Nem toda forma de violência deixa marcas físicas, algumas são simplesmente invisíveis aos olhos e tantas outras já são tão normalizadas que são quase imperceptíveis. Ser mulher em uma sociedade desigual não é fácil (e ninguém disse que seria, não é mesmo?) e demanda uma atenção e consciência constantes do que ocorre consigo mesma e ao seu redor. Ser mulher é poder se tornar vítima daquele que amamos, sofrer pela violência e pela decepção, e muitas vezes ainda ver os dedos sendo apontados em nossa direção, como se fossemos "naturalmente culpadas" apenas por sermos mulheres. Ser mulher e ser vítima de violência doméstica é flertar com o abismo sem saber ao certo se (ou quando) irá cair. Mas, sobretudo, ser mulher hoje em dia é saber que há cada vez mais braços dispostos a nos apoiar, a nos segurar, se nos permitirmos.

■ Registros para localizar itens exibidos:

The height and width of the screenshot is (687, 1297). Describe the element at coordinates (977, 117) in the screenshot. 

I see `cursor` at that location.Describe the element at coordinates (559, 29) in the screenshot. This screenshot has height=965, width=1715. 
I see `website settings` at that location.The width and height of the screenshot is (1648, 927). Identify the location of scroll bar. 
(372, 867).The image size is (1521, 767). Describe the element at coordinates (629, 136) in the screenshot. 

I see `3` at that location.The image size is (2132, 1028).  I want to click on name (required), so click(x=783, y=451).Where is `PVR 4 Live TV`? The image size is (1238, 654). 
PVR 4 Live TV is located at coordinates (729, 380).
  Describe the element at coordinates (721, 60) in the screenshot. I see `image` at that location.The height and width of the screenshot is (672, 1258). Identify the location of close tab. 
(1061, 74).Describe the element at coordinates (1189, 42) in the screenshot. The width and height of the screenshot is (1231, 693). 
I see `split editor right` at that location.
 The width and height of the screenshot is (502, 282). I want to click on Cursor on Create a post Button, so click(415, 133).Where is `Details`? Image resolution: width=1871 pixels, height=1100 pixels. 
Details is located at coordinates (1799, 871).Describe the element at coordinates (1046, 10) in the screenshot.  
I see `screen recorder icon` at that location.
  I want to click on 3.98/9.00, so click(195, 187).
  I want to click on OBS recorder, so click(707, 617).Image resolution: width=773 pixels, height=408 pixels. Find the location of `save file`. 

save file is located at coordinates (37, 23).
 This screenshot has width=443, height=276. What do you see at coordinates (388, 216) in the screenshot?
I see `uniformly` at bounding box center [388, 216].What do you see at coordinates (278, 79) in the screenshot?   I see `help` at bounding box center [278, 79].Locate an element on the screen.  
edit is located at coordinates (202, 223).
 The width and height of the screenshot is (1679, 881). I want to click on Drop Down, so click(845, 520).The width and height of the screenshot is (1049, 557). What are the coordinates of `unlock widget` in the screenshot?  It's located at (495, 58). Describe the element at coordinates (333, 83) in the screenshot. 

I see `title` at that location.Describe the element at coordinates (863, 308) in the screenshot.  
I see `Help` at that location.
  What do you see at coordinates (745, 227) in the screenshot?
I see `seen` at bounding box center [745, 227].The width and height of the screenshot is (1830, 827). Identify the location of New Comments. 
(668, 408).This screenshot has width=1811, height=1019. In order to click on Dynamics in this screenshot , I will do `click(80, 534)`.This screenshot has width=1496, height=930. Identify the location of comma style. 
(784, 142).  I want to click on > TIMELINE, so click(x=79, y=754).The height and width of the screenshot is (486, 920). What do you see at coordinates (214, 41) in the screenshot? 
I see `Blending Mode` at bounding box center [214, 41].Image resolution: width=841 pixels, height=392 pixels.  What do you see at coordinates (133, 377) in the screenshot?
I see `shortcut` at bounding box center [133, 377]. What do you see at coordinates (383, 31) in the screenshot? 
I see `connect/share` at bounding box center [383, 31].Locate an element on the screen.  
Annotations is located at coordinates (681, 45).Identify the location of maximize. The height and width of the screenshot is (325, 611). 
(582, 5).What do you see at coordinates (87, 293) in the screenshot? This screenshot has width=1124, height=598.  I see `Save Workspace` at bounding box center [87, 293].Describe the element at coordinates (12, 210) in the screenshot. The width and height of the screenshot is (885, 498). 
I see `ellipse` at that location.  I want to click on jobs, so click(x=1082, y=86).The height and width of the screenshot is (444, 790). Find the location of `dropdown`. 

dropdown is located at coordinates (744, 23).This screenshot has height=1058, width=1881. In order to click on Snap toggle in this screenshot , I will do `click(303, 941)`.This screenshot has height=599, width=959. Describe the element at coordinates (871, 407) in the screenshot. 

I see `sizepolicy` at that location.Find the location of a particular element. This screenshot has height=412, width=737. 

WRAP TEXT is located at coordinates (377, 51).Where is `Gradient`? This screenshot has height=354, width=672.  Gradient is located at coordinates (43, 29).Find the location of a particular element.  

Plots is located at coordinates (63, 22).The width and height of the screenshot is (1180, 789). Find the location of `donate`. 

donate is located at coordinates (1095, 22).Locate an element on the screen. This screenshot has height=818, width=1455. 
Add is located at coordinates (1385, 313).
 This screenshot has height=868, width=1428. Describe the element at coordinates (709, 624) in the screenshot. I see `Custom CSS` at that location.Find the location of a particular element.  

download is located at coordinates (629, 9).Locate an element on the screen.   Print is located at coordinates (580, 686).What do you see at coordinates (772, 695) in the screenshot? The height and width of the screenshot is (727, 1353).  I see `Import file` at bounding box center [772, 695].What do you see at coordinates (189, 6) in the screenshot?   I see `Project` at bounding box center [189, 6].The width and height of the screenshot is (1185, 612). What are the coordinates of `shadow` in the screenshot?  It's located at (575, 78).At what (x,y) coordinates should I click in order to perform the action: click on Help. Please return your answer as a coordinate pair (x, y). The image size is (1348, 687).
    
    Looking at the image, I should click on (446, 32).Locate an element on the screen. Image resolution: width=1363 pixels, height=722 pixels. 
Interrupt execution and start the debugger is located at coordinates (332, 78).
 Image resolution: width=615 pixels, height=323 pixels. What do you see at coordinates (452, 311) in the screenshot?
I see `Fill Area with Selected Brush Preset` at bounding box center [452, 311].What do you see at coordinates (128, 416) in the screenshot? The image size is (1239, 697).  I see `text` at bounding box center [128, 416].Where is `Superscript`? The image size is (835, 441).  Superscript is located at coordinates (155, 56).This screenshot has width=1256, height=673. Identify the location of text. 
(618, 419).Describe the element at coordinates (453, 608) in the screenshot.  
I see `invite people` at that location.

■ O que fazer: Transcreva, na ordem do texto sobre violência contra a mulher, todas as frases que começam com as palavras "Ser mulher".

■ Resposta completa:
1. Ser mulher em uma sociedade desigual não é fácil (e ninguém disse que seria, não é mesmo?) e demanda uma atenção e consciência constantes do que ocorre consigo mesma e ao seu redor.
2. Ser mulher é poder se tornar vítima daquele que amamos, sofrer pela violência e pela decepção, e muitas vezes ainda ver os dedos sendo apontados em nossa direção, como se fossemos "naturalmente culpadas" apenas por sermos mulheres.
3. Ser mulher e ser vítima de violência doméstica é flertar com o abismo sem saber ao certo se (ou quando) irá cair.